# Input for this task
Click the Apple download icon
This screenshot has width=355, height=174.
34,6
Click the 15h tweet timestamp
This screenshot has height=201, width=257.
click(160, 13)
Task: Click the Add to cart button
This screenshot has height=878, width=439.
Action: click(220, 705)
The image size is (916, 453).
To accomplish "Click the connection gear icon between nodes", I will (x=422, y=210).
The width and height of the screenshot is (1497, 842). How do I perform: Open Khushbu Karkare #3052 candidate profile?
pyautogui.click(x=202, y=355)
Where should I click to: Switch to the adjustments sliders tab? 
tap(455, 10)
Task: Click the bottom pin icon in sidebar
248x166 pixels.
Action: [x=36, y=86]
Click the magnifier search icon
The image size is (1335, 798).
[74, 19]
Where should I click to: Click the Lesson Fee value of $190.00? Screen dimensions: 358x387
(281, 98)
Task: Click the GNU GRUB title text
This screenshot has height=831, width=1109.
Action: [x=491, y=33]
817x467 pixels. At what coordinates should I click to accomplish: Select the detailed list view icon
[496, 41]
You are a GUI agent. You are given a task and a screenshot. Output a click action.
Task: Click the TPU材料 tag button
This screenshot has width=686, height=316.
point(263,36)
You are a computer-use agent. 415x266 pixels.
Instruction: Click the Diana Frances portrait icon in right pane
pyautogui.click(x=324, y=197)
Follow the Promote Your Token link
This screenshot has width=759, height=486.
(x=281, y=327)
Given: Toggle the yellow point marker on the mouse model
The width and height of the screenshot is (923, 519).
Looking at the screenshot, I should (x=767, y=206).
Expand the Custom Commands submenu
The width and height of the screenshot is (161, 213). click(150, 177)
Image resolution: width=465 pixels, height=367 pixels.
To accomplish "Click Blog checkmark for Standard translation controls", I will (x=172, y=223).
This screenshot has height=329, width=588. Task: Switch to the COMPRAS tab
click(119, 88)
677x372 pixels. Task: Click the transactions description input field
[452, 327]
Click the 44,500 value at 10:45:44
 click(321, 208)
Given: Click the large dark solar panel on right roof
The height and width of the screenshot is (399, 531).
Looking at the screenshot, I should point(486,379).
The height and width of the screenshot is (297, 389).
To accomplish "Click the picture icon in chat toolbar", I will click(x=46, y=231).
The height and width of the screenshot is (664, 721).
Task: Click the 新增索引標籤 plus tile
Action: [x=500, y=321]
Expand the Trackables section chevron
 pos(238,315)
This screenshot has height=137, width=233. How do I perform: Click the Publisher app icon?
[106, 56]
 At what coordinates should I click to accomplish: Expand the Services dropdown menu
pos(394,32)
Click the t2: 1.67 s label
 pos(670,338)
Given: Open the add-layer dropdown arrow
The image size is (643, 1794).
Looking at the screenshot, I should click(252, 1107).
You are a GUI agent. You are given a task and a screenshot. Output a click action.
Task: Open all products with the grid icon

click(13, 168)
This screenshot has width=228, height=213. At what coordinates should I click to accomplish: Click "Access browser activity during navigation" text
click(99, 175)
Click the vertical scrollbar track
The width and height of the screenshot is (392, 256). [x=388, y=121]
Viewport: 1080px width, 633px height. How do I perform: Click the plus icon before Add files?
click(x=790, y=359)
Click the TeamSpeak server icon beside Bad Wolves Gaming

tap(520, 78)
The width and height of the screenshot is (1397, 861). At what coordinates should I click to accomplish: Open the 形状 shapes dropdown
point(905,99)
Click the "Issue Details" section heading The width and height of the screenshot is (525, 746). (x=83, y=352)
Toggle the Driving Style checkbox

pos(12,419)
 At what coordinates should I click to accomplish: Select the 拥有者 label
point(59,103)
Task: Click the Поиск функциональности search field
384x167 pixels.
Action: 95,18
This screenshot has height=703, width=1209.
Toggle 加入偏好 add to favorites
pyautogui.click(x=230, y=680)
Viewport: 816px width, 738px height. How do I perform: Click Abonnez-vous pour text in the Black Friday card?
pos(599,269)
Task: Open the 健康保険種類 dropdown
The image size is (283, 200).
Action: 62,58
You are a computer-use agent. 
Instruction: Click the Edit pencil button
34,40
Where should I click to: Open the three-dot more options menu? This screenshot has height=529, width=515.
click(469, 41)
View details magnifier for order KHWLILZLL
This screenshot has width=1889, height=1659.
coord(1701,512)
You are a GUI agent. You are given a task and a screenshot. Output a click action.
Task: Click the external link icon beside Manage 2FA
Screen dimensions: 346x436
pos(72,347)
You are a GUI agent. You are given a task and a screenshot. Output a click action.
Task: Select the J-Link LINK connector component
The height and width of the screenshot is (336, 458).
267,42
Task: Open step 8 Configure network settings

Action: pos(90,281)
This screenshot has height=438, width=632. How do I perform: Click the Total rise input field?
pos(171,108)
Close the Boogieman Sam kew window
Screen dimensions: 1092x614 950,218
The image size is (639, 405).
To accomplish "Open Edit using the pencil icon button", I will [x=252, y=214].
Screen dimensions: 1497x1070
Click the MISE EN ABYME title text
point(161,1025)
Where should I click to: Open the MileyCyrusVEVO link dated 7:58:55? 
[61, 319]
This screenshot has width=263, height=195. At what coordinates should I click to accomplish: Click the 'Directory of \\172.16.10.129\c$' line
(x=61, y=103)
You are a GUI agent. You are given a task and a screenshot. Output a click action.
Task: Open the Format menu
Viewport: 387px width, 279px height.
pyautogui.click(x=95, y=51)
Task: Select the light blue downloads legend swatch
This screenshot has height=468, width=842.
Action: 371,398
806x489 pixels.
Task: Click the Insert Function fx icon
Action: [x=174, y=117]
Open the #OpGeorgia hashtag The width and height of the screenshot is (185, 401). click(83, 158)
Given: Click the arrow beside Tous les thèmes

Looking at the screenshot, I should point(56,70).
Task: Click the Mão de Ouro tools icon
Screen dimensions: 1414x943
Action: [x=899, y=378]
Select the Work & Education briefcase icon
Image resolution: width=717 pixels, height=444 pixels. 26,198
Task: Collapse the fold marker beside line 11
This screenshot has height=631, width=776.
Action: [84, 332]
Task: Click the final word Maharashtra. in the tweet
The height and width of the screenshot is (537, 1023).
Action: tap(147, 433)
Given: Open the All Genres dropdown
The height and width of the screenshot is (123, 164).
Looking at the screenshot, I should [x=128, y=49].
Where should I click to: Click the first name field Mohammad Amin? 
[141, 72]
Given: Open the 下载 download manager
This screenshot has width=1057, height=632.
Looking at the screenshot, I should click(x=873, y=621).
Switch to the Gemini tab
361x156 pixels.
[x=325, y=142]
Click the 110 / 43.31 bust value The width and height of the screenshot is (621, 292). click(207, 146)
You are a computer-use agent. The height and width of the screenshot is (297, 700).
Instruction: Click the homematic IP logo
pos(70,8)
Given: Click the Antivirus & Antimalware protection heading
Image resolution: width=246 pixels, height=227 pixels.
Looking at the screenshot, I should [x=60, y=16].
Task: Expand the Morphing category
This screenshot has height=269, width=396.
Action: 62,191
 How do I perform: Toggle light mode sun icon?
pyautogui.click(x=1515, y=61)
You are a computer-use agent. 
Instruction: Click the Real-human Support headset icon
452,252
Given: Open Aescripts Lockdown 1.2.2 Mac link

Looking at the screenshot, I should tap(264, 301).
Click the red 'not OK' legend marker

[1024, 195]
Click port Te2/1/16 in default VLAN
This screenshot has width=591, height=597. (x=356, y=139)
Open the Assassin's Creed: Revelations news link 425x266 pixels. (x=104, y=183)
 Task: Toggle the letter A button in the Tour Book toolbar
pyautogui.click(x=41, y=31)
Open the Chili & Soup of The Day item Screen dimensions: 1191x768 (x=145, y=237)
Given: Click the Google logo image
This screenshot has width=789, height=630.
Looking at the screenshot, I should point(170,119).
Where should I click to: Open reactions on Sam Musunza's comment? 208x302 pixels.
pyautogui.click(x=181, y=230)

# Work task
If the word "computer" appears in a line above, copy that line.

# Solution to the problem
You are a computer-use agent. 415x266 pixels.
You are a computer-use agent. 
You are a computer-use agent. The height and width of the screenshot is (297, 700).
You are a computer-use agent. 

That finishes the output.